= Jerry Moe =

American therapist

Jerry Moe is a therapist, author, trainer, and public speaker. He is a leader on issues for children living in families impacted by addiction and an advocate that recovery from addiction should include all family members.

== Early life ==
Jerry Moe grew up in San Francisco, the youngest of three children in a family that had struggled with addiction for many generations. At 14 he was starting to get into trouble when a teacher intervened and suggested he attend a program for teens affected by a loved one's drinking, Alateen. For the first time, Moe found himself surrounded by other kids his age going through the same experiences, feeling the same guilt, sadness, and confusion. Eventually, Moe's mother began attending Al-Anon and shortly after, Moe's father obtained sobriety through Alcoholics Anonymous. He lived the last 38 years of his life sober. This experience exemplified for Moe the importance of recovery for the whole family.

== Career ==
Moe began his career in education and realized that young children ages 7 to 12 years old were left out of the recovery process altogether – often being the first to be affected but the last to receive help and support. From his firsthand experience of a childhood and adolescence marred by alcoholism came a deep understanding of why children in that age group might need a helping hand to cope and to avoid alcoholism – or drug dependency – themselves. Moe began developing a psycho-educational program for young children impacted by addiction and found support for the program at Sequoia Hospital in Redwood City, CA, where the new program was successfully piloted for a 6-month period.

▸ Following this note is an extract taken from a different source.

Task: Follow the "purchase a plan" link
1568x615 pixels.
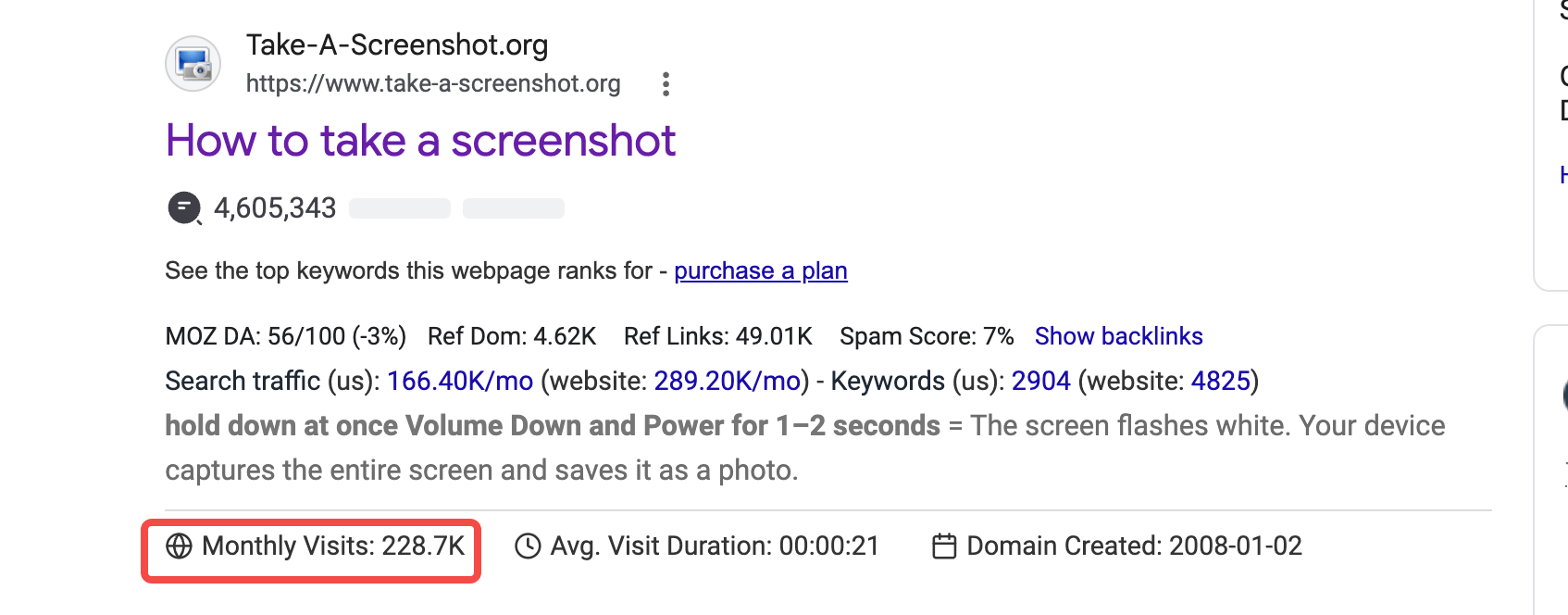Action: [761, 270]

Moe served as National Director of Children’s Programs at the Betty Ford Center.

== Professional highlights ==
In addition to his work at the Hazelden Betty Ford Foundation, Moe is one of the foremost experts on counseling for young children in families affected by addiction. He has written dozens of books and articles that are used by families and other professionals throughout the world. Moe has spoken in all 50 states and trained or presented in 24 countries. He has also spoken at the White House and on Capitol Hill, and has been interviewed frequently by local, state and national media.

Moe's work helping young children in families facing addiction has been featured on Sesame Street.

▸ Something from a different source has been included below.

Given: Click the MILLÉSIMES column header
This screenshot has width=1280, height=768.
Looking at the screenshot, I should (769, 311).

Since 2019, Moe has been a significant contributor to ‘Sesame Street in Communities’ and its initiative on parental addiction.

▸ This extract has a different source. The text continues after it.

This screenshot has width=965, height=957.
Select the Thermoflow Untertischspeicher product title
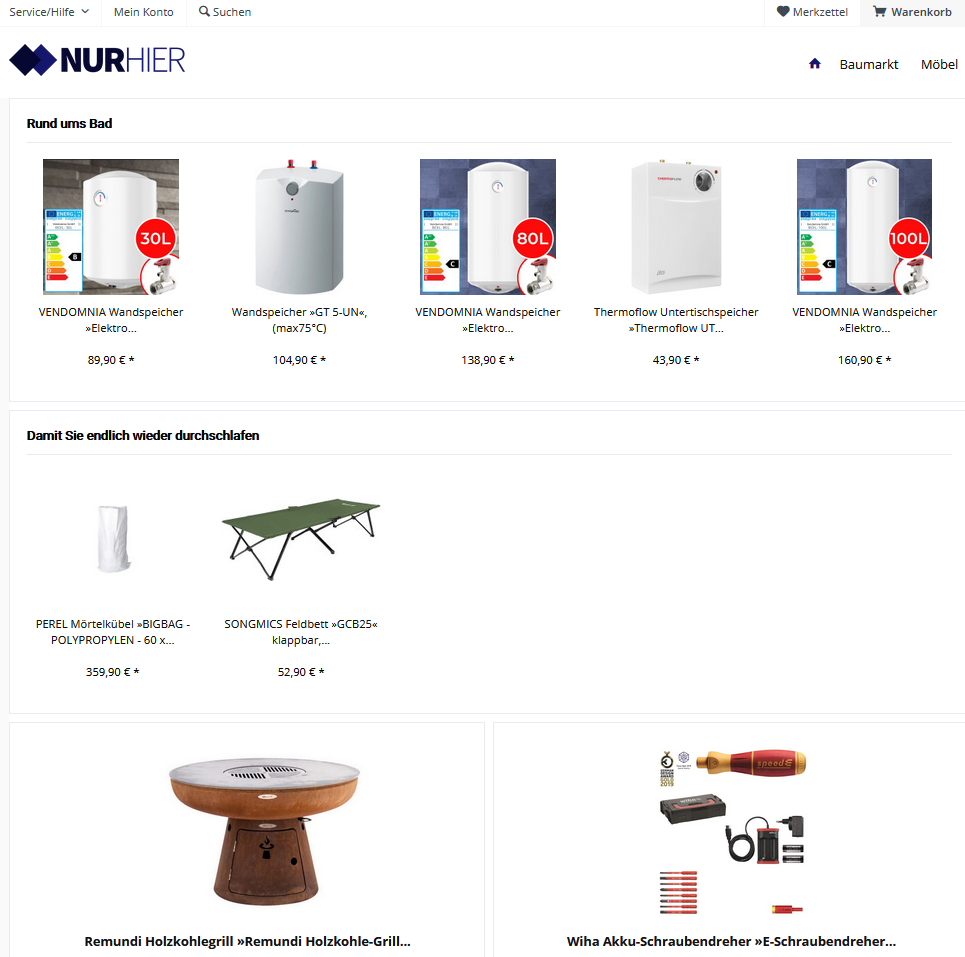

Moe lives with his family in Palm Desert, CA. He is a cancer survivor, father to three children and grandfather of four.

== Awards ==

- 2020 22nd Annual Firestone Award

==Books and articles==
- Moe, Jerry & Johnson, Jeannette & Wade, Wendy. (2008). Evaluation of the Betty Ford Children's Program. Journal of Social Work Practice in the Addictions. 8. 464–489. 10.1080/15332560802310144.
- Arria, Amelia M et al. “Integration of parenting skills education and interventions in addiction treatment.” Journal of addiction medicine vol. 7,1 (2013): 1–7. doi:10.1097/ADM.0b013e318270f7b0
- Moe, Jerry and Poheman, Don. Kids' power: Healing Games for Children of Alcoholics. Tucson, AZ: ImaginWorks, 1989.
- Moe, Jerry and Ways, Peter. Conducting Support Groups for Elementary Children K-6: A Guide for Educators and Other Professionals. Minneapolis, MN: Johnson Institute, 1991.
- Moe, Jerry. Discovery: Finding the Buried Treasure. Dallas, TX: ImaginWorks, 1993.
- Brown, Cathey, LaPorte, Betty and Moe, Jerry. Kids' Power Too!: Words to Grow By. Dallas, TX: ImaginWorks, 1996.
- Moe, Jerry and Ziegler, Ross. The Children's Place. Hong Kong: QuinnEssentials Books & Printing Inc., 1998.
- Moe, Jerry. Understanding Addiction and Recovery Through a Child's Eyes. Deerfield Beach, FL: Health Communications, Inc., 2007.